Each record is to be copied exactly, with its pictures left behind.

☆ ☆ ☆ ☆ ☆

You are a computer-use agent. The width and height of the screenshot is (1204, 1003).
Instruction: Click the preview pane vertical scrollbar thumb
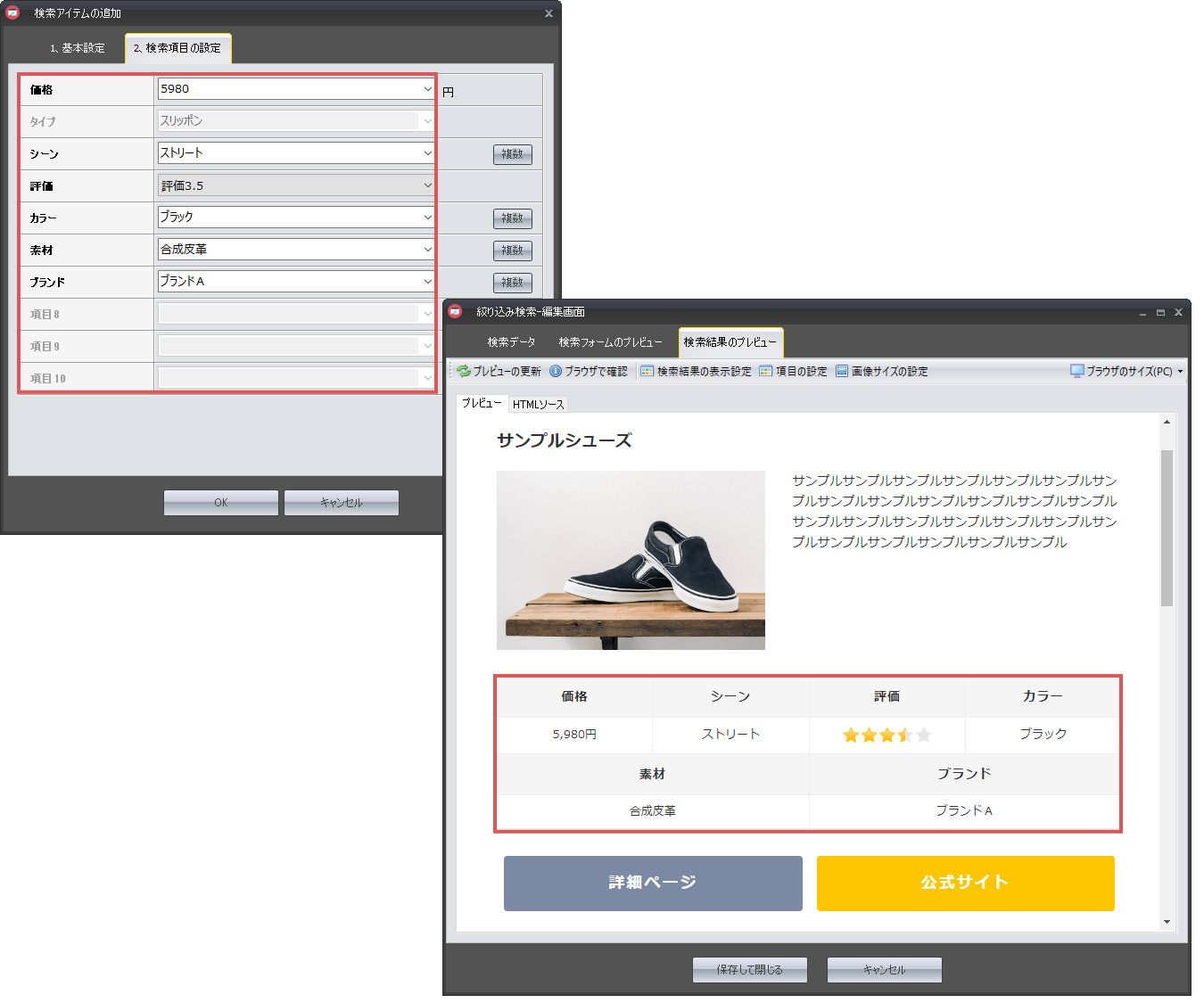(x=1167, y=528)
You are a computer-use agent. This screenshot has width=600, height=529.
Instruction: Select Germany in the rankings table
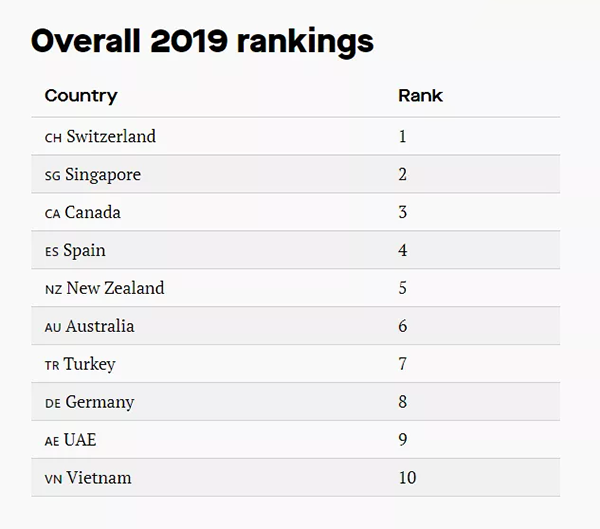click(100, 402)
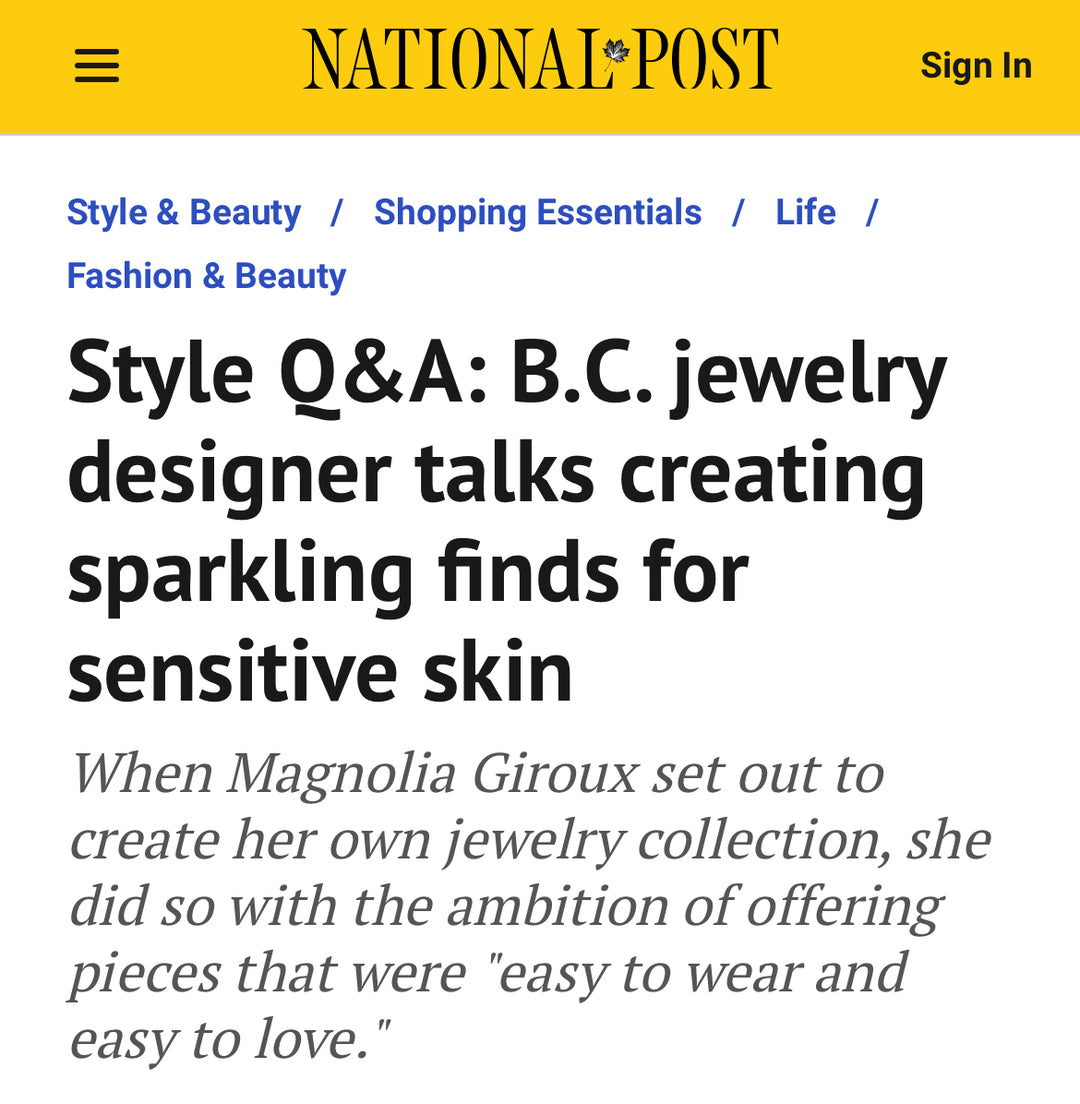Go to Shopping Essentials section
Viewport: 1080px width, 1104px height.
[538, 213]
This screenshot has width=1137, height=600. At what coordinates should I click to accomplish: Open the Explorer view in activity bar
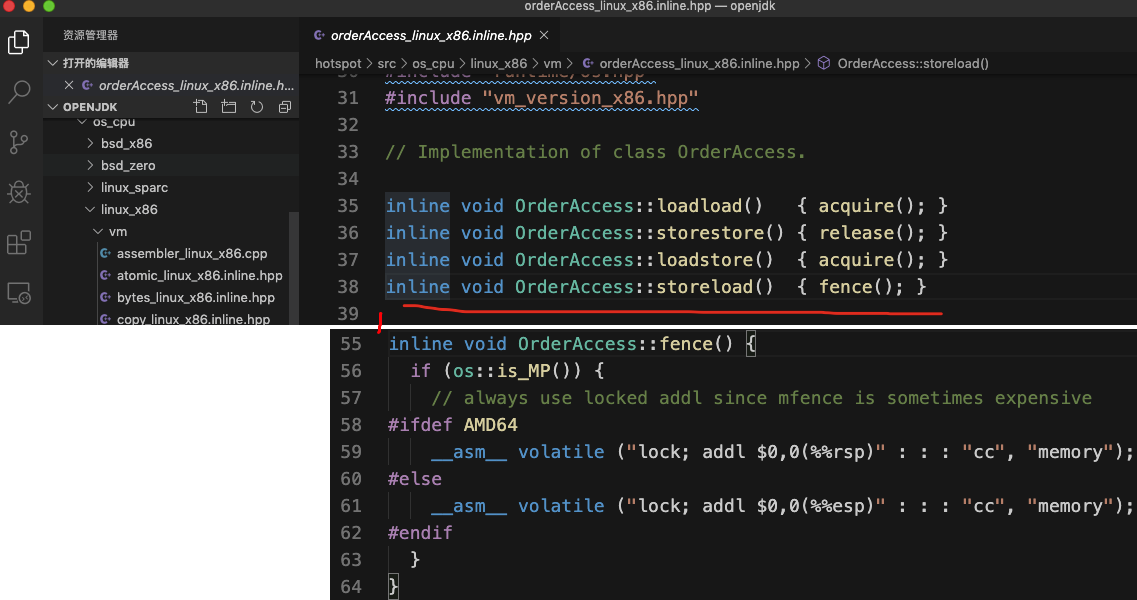pyautogui.click(x=19, y=42)
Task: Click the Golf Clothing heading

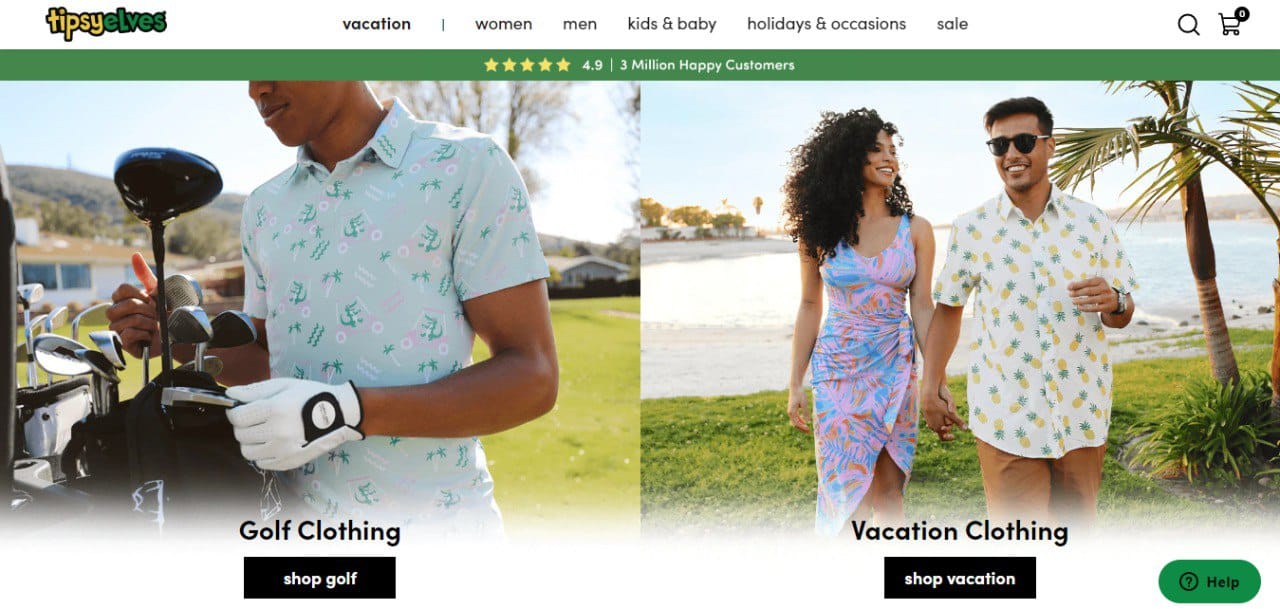Action: pos(320,531)
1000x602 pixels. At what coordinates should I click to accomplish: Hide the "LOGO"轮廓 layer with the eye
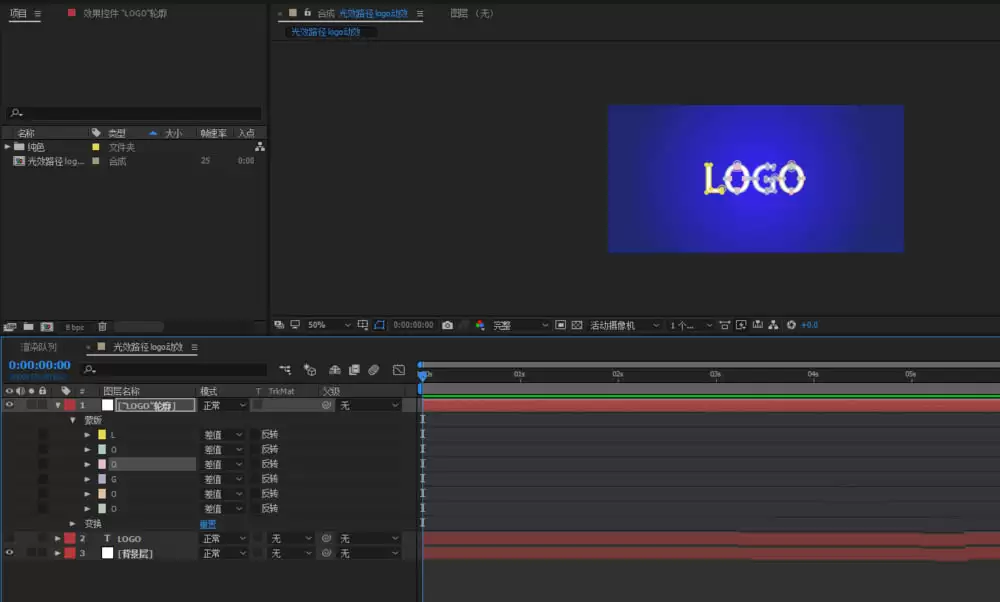10,405
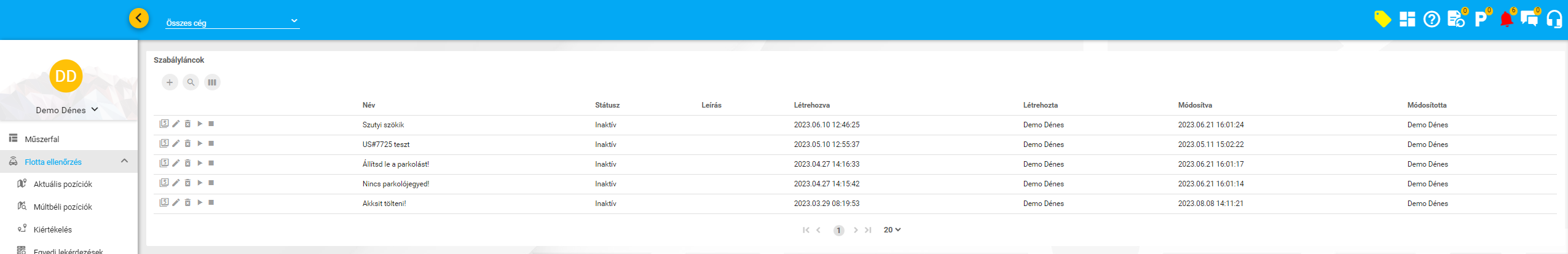Change page size with the 20 dropdown
The image size is (1568, 254).
[x=892, y=230]
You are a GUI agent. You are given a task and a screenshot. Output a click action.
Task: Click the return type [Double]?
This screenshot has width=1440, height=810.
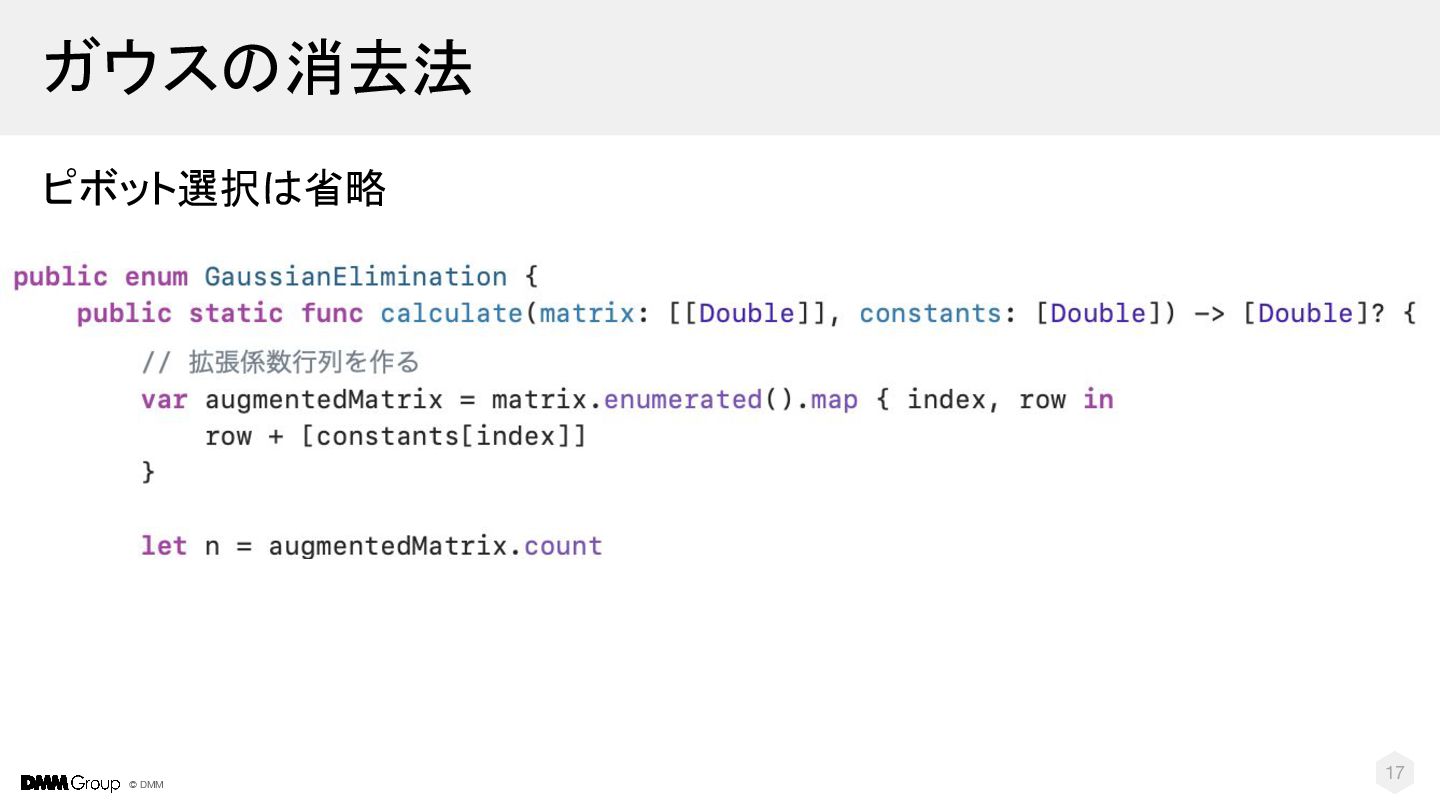[x=1313, y=313]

☆ ☆ ☆ ☆ ☆

Final answer:
You are a computer-use agent. The width and height of the screenshot is (1204, 1003).
Instruction: Click the preview pane vertical scrollbar thumb
(x=1167, y=528)
You are a computer-use agent. This screenshot has width=600, height=529.
Instruction: Select Germany in the rankings table
click(100, 402)
Go to Shopping Essentials section
Viewport: 1080px width, 1104px height.
[538, 213]
This screenshot has width=1137, height=600. At what coordinates should I click to accomplish: Open the Explorer view in activity bar
pyautogui.click(x=19, y=42)
Task: Click the Golf Clothing heading

Action: pos(320,531)
1000x602 pixels. At what coordinates should I click to accomplish: Hide the "LOGO"轮廓 layer with the eye
10,405
Change page size with the 20 dropdown
The image size is (1568, 254).
[x=892, y=230]
You are a GUI agent. You are given a task and a screenshot. Output a click action.
Task: Click the return type [Double]?
This screenshot has width=1440, height=810.
[x=1313, y=313]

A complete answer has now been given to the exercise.